Beaucoup de travail reste à faire au cours des discussions de haut niveau qui ont repris mercredi à Washington entre le Canada et les États-Unis sur la refonte de l'accord de libre-échange nord-américain (ALENA).

Il reste «encore du travail» à accomplir pour les négociateurs, a déclaré à Ottawa le premier ministre canadien Justin Trudeau, qui a envoyé de nouveau sa ministre des Affaires étrangères Chrystia Freeland négocier à Washington avec le représentant américain au commerce Robert Lighthizer (USTR), pour la première session de discussions en personne depuis huit jours.

«On reste confiants (sur le fait) qu'il y a toujours une piste (d'accord) mais ça va encore demander du travail», a déclaré le dirigeant libéral qui s'est entretenu mardi soir avec Donald Trump en réaffirmant son «engagement à conclure un accord avantageux pour les deux pays».

À Washington, Mme Freeland a souligné «l'intensité» des sessions pendant toute la semaine écoulée et même la nuit dernière. «Une équipe a travaillé pendant toute la nuit jusqu'à sept heures du matin», a indiqué la ministre à la presse avant d'entrer dans les locaux de l'USTR.

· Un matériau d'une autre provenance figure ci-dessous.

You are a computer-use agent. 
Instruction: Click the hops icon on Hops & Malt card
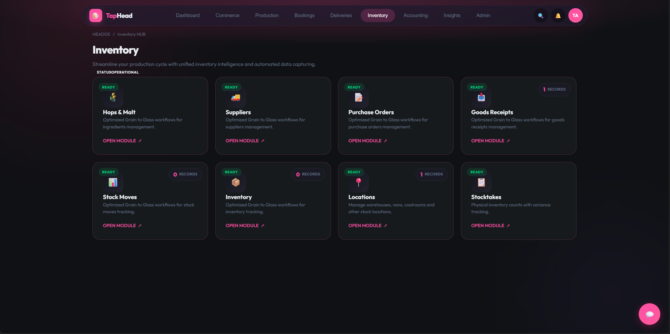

Mais comme à son habitude, elle s'est gardée de donner des détails sur l'évolution des négociations qui durent maintenant depuis plusieurs semaines.

Elle a indiqué aux journalistes s'être entretenue à Washington avec le premier ministre de l'Ontario Doug Ford, venu lui-même aux États-Unis pour rencontrer les négociateurs américains. Le message de cet élu conservateur qui, sur le dossier ALENA, soutient le gouvernement libéral de M. Trudeau, peut se résumer ainsi, selon les médias canadiens: «Ne faites pas de compromis, car nous devons protéger nos agriculteurs».

«Gardez votre calme et négociez»

En quittant le Canada pour Washington, la chef de la diplomatie canadienne portait un T-shirt faisant référence aux négociations, estampillé: «Gardez votre calme et négociez l'ALENA».

«C'est un cadeau de ses enfants. Elle le porte tout le temps», a confirmé son porte-parole Adam Austen.

Le message est un énième détournement humoristique d'un slogan placardé sur des affiches par le gouvernement britannique en 1939, «Keep calm and carry on» («Gardez votre calme et continuez») pour préparer la population à d'éventuelles attaques aériennes allemandes au début de la Seconde Guerre mondiale.

Les médias canadiens ont immédiatement vu dans ce T-shirt le message que le Canada n'était pas prêt à céder aux pressions de l'administration Trump.

La renégociation de l'accord de libre-échange, qui lie depuis 1994 les économies américaine, canadienne et mexicaine, a été imposée en août 2017 par le président américain Donald Trump. Il considère ce traité comme «le pire» de l'histoire pour avoir détruit des emplois américains, notamment dans le secteur automobile.

Les États-Unis ont déjà signé en août un pan bilatéral du traité de libre-échange avec le Mexique.

Les discussions entre Ottawa et Washington achoppent notamment sur la protection du secteur laitier canadien et sur le dispositif de règlement des litiges commerciaux (dit chapitre 19), tous deux remis en question par l'administration Trump.

«On va continuer de défendre la gestion de l'offre» agricole, a assuré M. Trudeau, alors que Donald Trump s'est de nouveau insurgé mardi contre les clauses protectionnistes protégeant le secteur laitier canadien.

Décidés à ne pas faire les frais d'un compromis entre Washington et Ottawa, qui tentent de s'entendre sur une version modernisée de l'ALENA après plus d'un an de négociations, les producteurs laitiers canadiens ont d'ailleurs accru la pression mercredi sur le gouvernement de M. Trudeau.

«Nous demandons au gouvernement de veiller à ce que tout accord définitif de l'ALENA n'ait aucun impact négatif additionnel sur le secteur laitier», a déclaré à Ottawa Pierre Lampron, président de l'association des producteurs laitiers du Canada.

Mercredi, la ministre des Affaires étrangères a assuré que le Canada avait un «talent» pour les négociations. «Nous sommes un pays qui est bon pour trouver des compromis. C'est un talent que nos négociateurs démontrent de façon certaine», a indiqué la ministre en ajoutant que l'objectif principal «restait de défendre l'objectif national» canadien.